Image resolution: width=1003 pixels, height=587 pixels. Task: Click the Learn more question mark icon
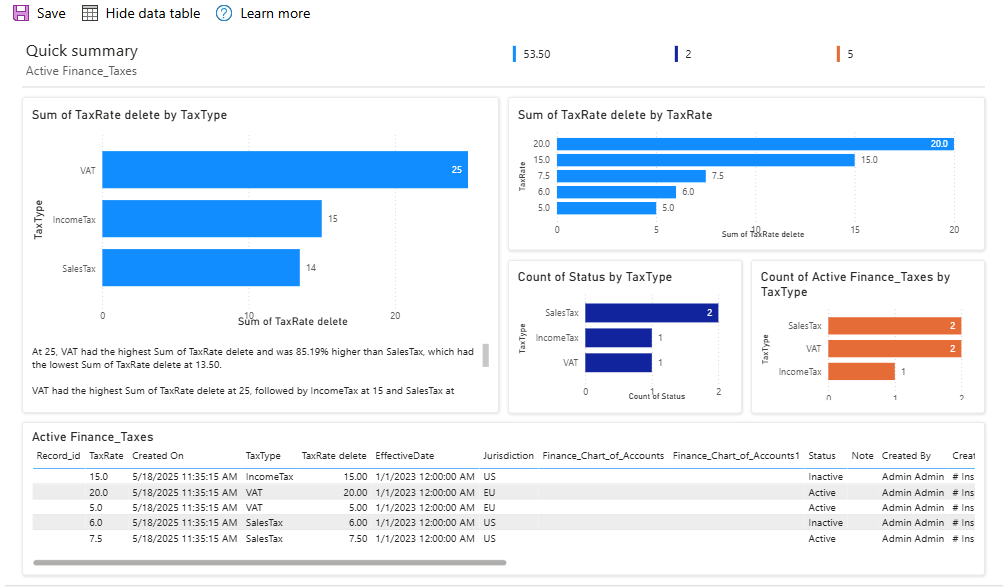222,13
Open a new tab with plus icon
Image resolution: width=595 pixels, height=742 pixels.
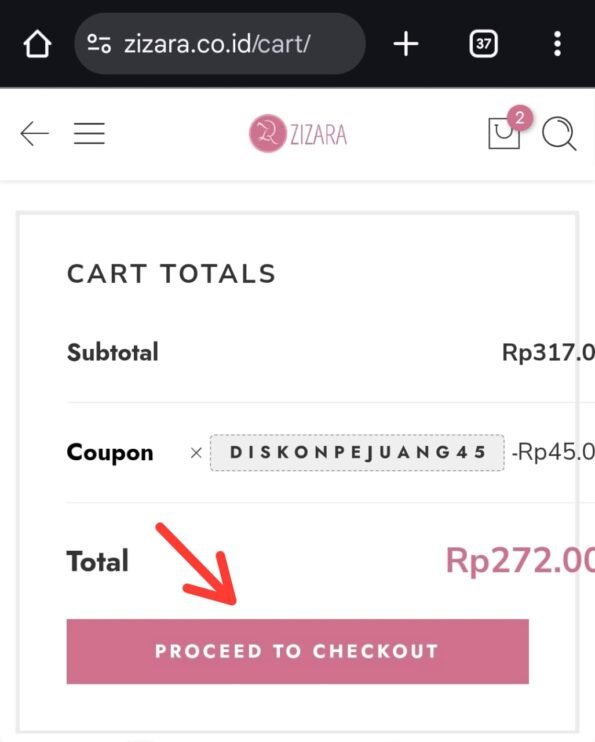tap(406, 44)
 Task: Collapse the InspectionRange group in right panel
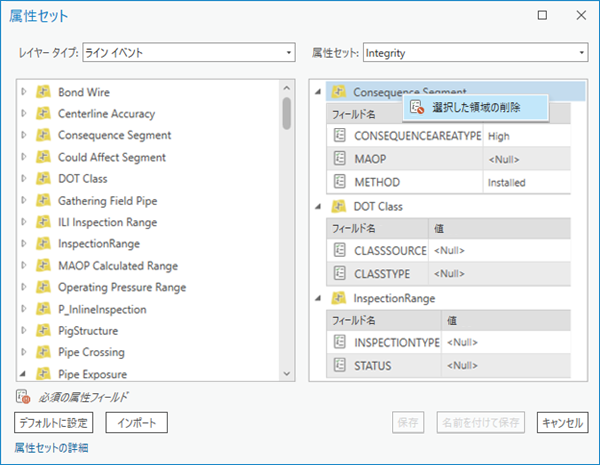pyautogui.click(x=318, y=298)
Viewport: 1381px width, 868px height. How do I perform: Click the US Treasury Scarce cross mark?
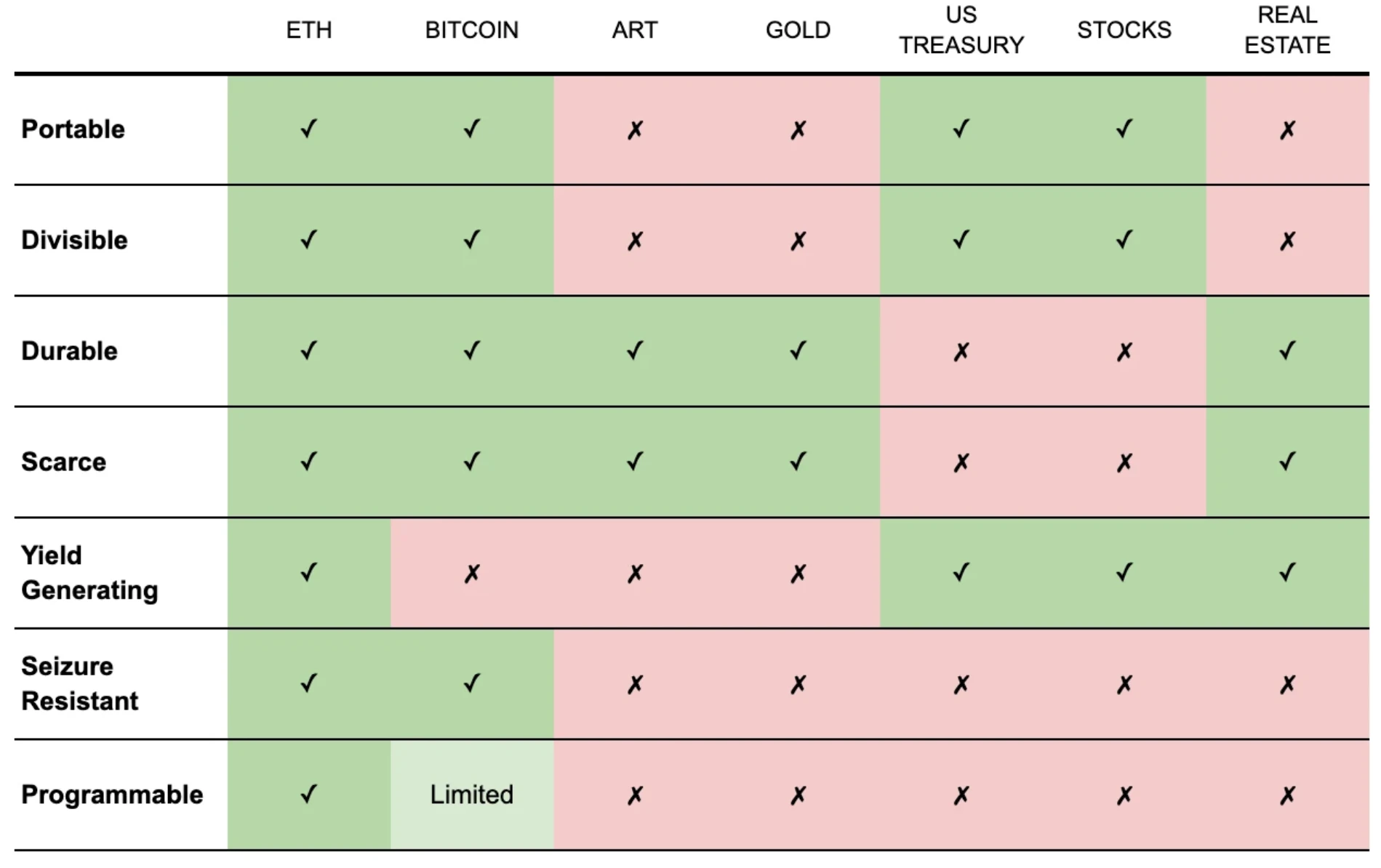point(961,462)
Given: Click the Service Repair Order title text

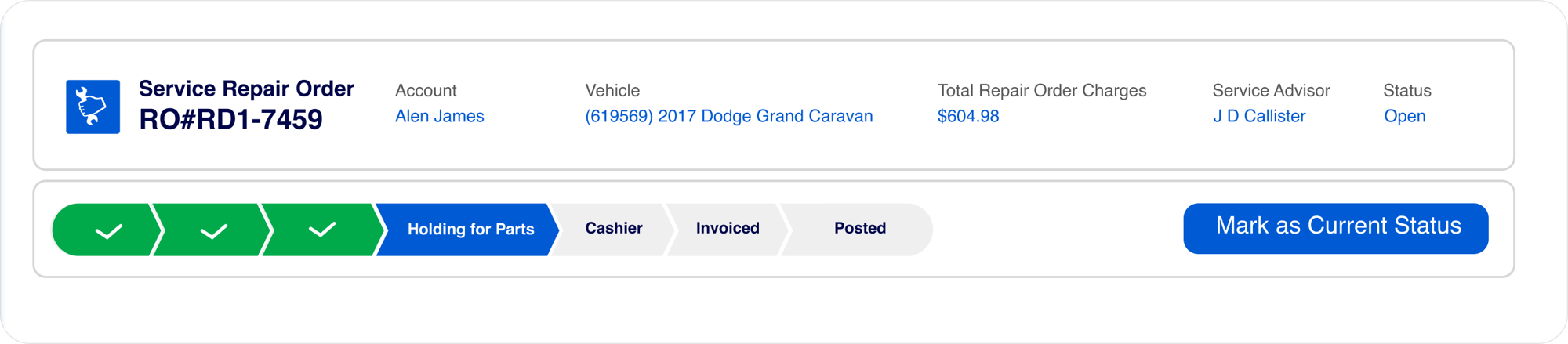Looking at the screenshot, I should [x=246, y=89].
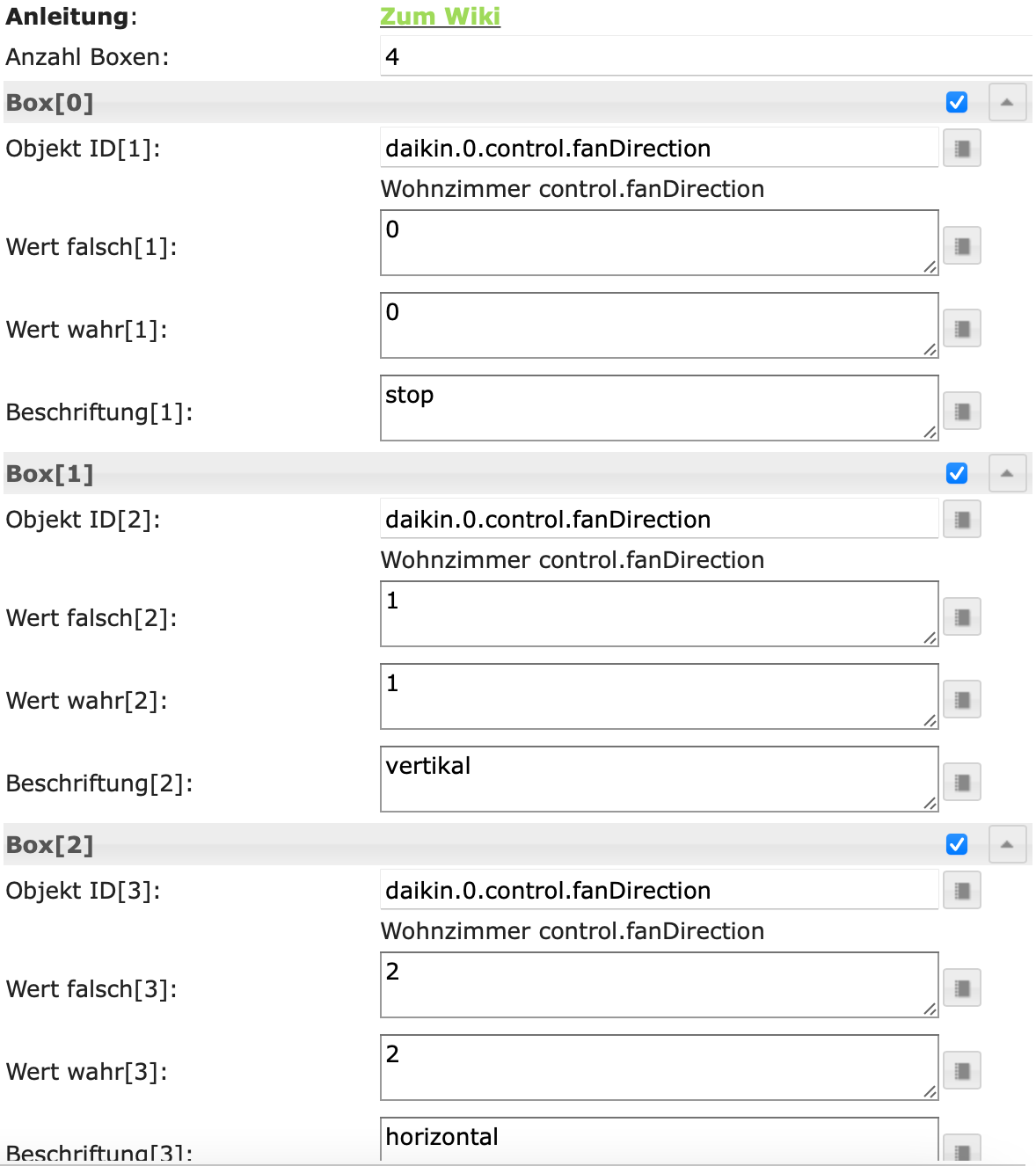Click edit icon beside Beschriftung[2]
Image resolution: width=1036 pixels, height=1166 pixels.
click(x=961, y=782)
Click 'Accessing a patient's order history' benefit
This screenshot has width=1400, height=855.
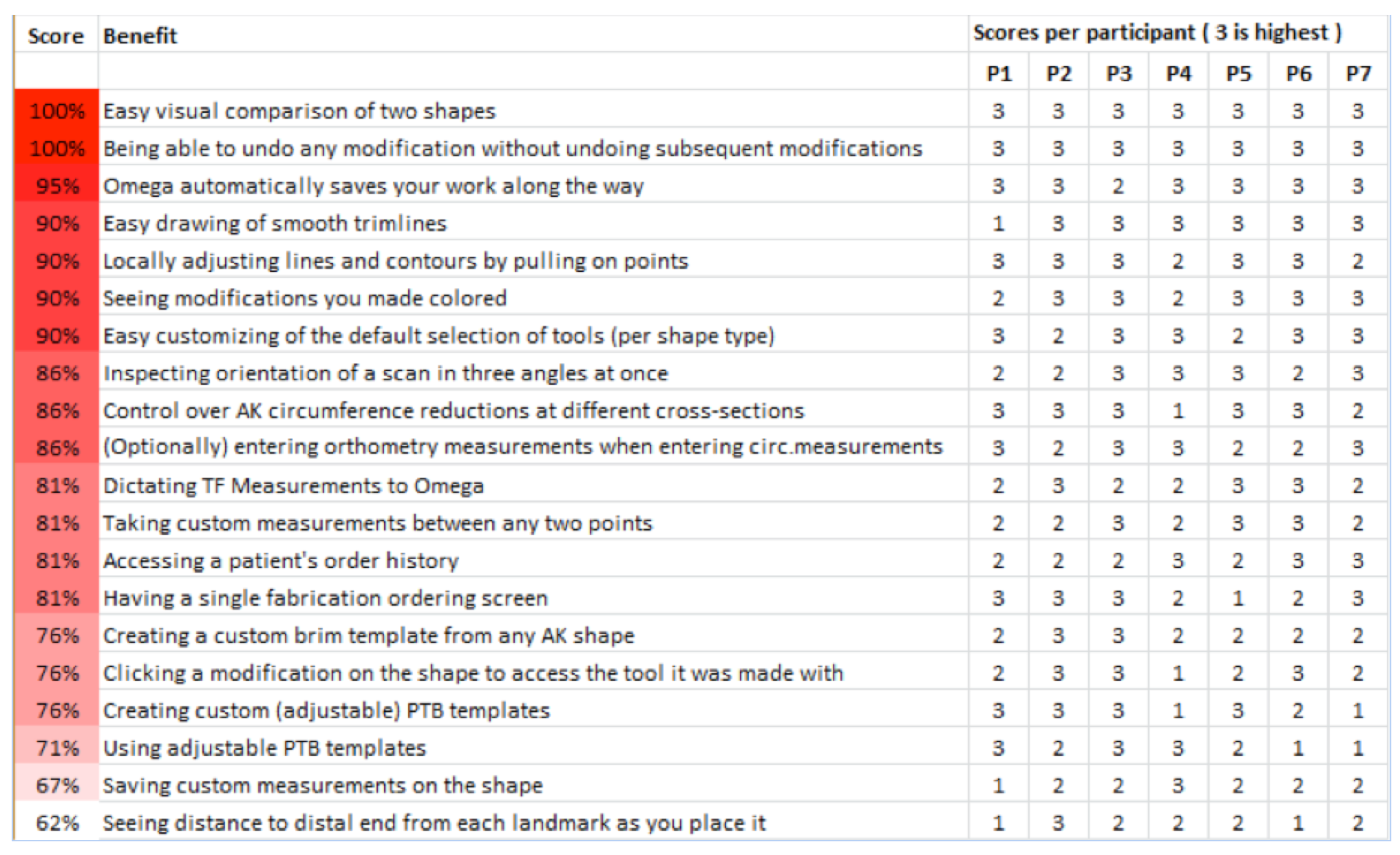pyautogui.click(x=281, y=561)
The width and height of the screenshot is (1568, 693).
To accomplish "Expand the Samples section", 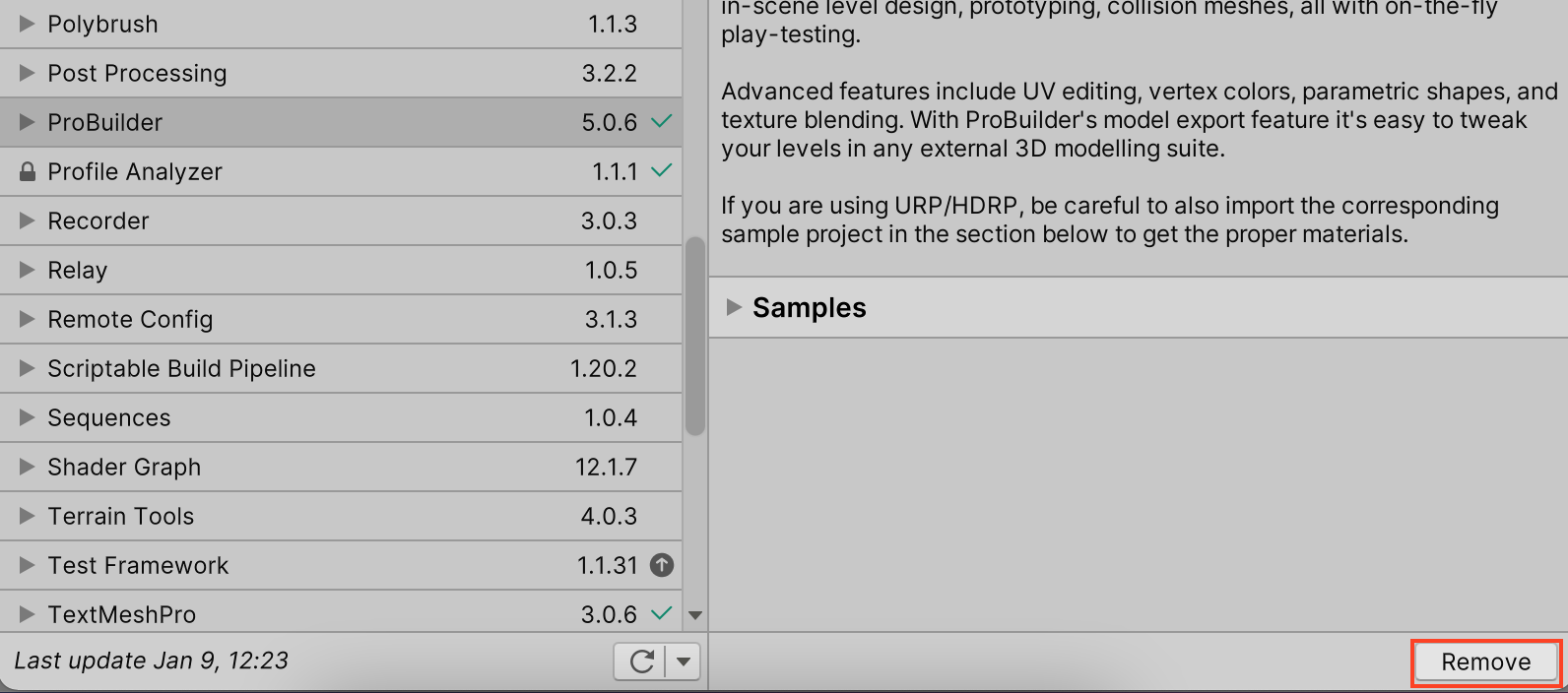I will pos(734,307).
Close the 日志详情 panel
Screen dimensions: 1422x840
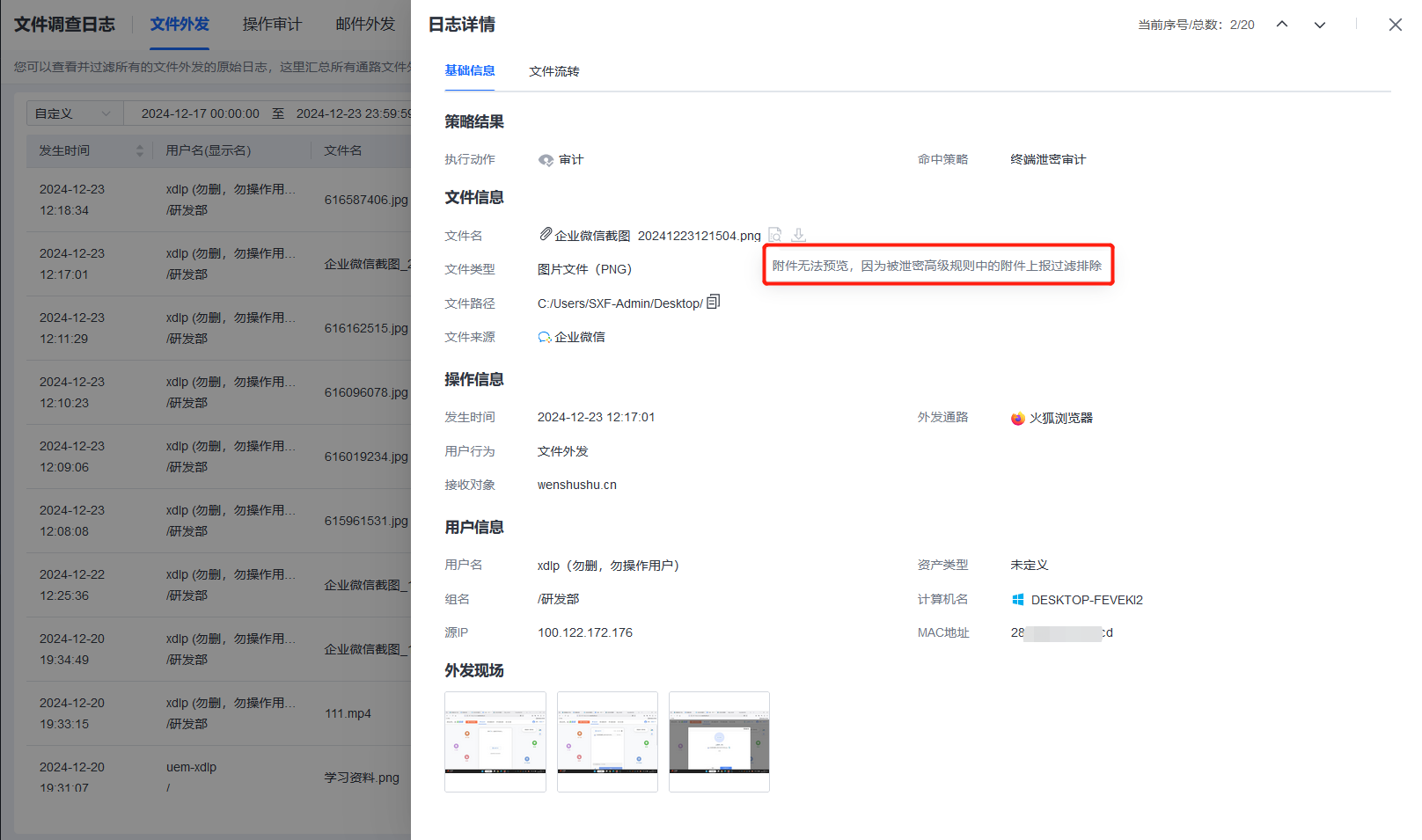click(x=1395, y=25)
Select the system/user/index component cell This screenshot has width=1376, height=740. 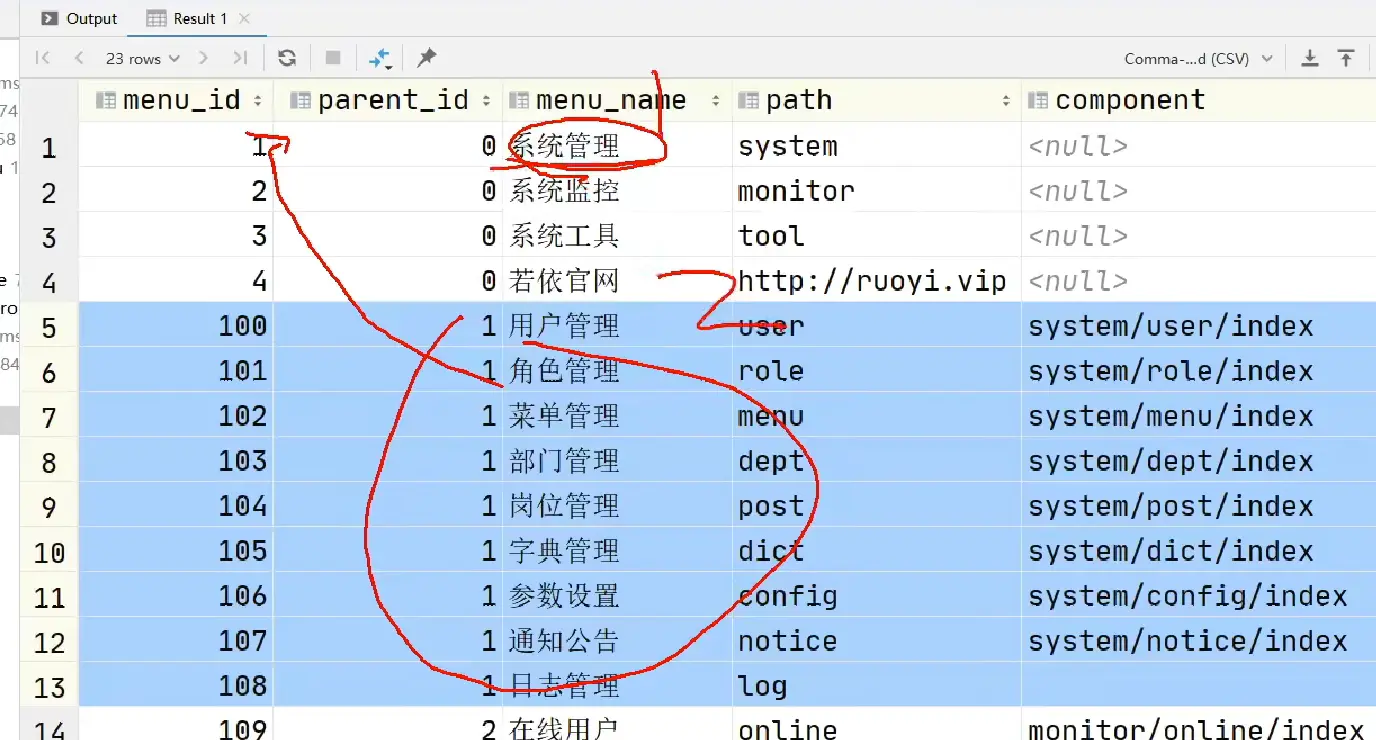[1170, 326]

# # # #

[What you should do]: Pictures in the material above should be skipped; print exactly the lines from the one with "Viewport: 1381px width, 868px" through the one with "Click 'Accessing a".

[Task response]:
Viewport: 1381px width, 868px height. How do I perform: Click the US Treasury Scarce cross mark?
point(961,462)
Given: Click the Service Repair Order title text

Looking at the screenshot, I should [x=246, y=89].
Click edit icon beside Beschriftung[2]
Image resolution: width=1036 pixels, height=1166 pixels.
click(x=961, y=782)
Click 'Accessing a patient's order history' benefit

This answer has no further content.